Mutations in the RAS family of small GTPases are responsible for approximately 30% of human tumors. Despite intense activity over the last 25 years, the identification of direct inhibitors of RAS has proven challenging, necessitating alternative approaches to modulating RAS activity. One such approach takes advantage of the apparent dependency of mutant RAS-dependent cells on non-oncogenic cellular factors. For instance, the serine/threonine kinase, STK33, has recently been shown by RNAi techniques to be required for the survival and proliferation of mutant KRAS-dependent cancer cells, but not KRAS-independent cells. These results indicate a co-dependency between mutant KRAS and STK33 that results in a synthetic lethal interaction upon suppression of STK33. The overall goal of this proposal is to identify a set of direct STK33 kinase activity inhibitors that can recapitulate the exquisite cell-based specificity of RNAi for inducing apoptosis in mutant KRAS-dependent cells without discernable effects on KRAS-independent cells.

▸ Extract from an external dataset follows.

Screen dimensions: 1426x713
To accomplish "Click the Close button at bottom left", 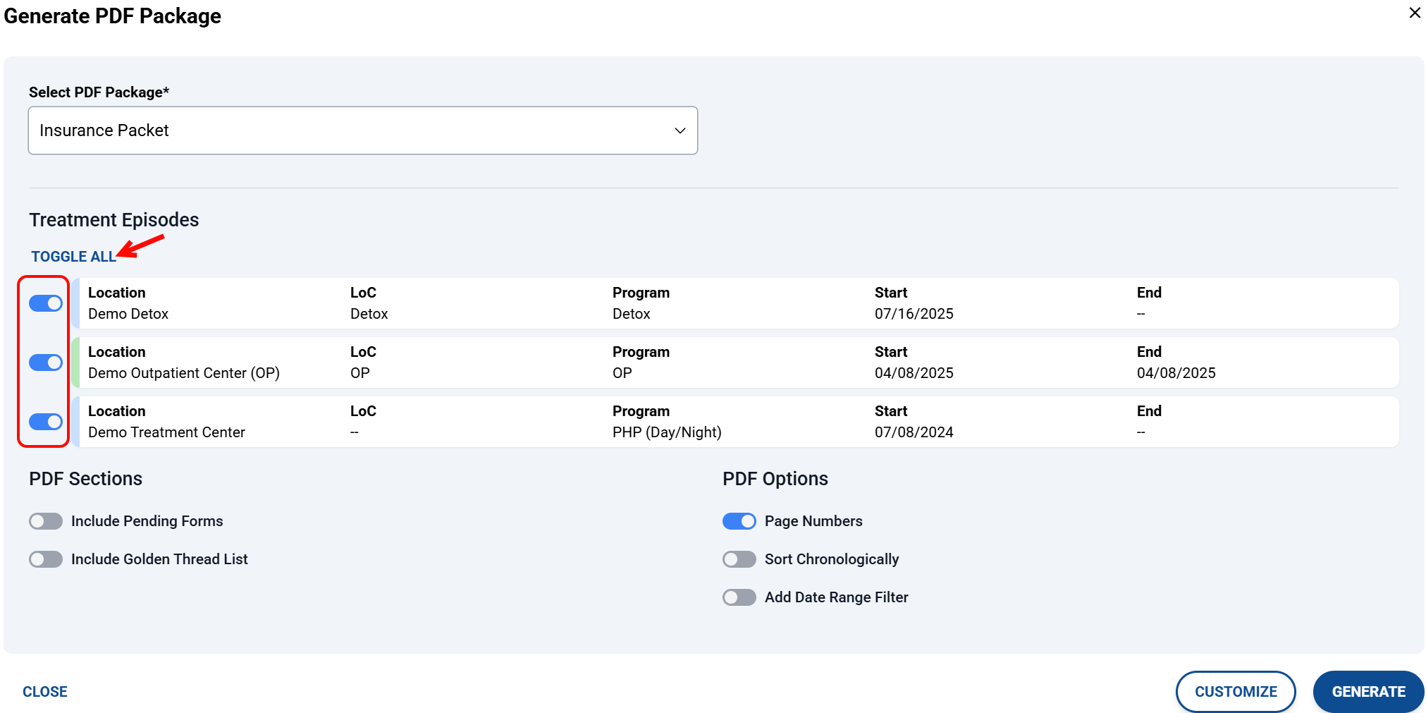I will point(45,692).

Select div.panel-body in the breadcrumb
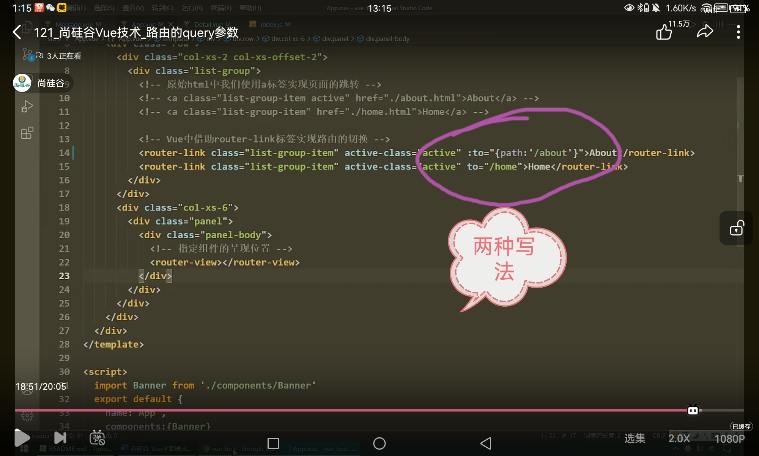[387, 39]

The specific aims of this proposal are to (1) identify STK33 kinase activity inhibitors in a robust, sensitive, previously validated primary screen, (2) utilize a panel of secondary cell-based assays to select for those STK33 inhibitors that specifically target mutant KRAS-dependent cells, and (3) implement a critical path to facilitate probe optimization and development. The longer term objective of this research program is to utilize these STK33- specific probes in conjunction with a comprehensive proteomics approach to elucidate the molecular basis of RAS-dependent regulation and mutant KRAS-dependent tumorigenesis with the goal of translating this knowledge into a therapeutic opportunity.
The overall goal of this research is to identify chemical probes that will inform us about how the most common mutation occurring in human tumors causes cancer. This knowledge along with these chemical probes as lead structures can then be used to generate novel therapeutic opportunities.